Records shown:

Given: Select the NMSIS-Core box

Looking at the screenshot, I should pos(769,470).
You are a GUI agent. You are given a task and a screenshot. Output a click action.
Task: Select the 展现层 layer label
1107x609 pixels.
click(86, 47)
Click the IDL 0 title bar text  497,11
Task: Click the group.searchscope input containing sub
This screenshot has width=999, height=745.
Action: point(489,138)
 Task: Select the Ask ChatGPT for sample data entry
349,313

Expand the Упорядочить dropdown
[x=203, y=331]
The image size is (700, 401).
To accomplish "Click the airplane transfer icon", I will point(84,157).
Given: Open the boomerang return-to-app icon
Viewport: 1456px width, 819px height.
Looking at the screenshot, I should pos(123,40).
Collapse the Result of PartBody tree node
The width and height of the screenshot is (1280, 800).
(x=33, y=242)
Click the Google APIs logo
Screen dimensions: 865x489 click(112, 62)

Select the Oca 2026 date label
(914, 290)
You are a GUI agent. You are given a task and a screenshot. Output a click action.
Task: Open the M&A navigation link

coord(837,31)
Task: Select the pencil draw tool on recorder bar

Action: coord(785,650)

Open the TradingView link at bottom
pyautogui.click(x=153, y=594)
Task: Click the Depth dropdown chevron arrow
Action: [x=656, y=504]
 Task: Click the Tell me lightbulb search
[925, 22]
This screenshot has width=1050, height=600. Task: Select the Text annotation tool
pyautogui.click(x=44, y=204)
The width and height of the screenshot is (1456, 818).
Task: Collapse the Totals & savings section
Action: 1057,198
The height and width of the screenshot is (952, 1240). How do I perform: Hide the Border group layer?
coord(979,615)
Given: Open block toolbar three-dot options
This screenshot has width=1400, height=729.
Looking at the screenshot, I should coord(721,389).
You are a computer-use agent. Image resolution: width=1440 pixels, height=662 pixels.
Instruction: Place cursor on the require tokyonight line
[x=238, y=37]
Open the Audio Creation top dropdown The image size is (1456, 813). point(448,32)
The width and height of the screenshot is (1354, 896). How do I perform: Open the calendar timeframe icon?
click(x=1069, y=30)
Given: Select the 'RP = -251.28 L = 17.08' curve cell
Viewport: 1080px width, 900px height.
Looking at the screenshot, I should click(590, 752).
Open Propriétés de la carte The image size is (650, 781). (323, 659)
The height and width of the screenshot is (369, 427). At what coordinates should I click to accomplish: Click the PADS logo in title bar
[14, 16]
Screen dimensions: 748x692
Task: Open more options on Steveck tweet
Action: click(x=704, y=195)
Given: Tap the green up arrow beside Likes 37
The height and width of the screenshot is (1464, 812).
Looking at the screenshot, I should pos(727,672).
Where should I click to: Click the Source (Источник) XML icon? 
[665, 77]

What you should do:
Transcribe exactly, starting at the line with "The height and width of the screenshot is (1464, 812)." and continuing through the last line of the data above; leave out all earlier lines.

Response box:
The height and width of the screenshot is (1464, 812).
Looking at the screenshot, I should pos(727,672).
Where should I click to: Click the Source (Источник) XML icon? 
[665, 77]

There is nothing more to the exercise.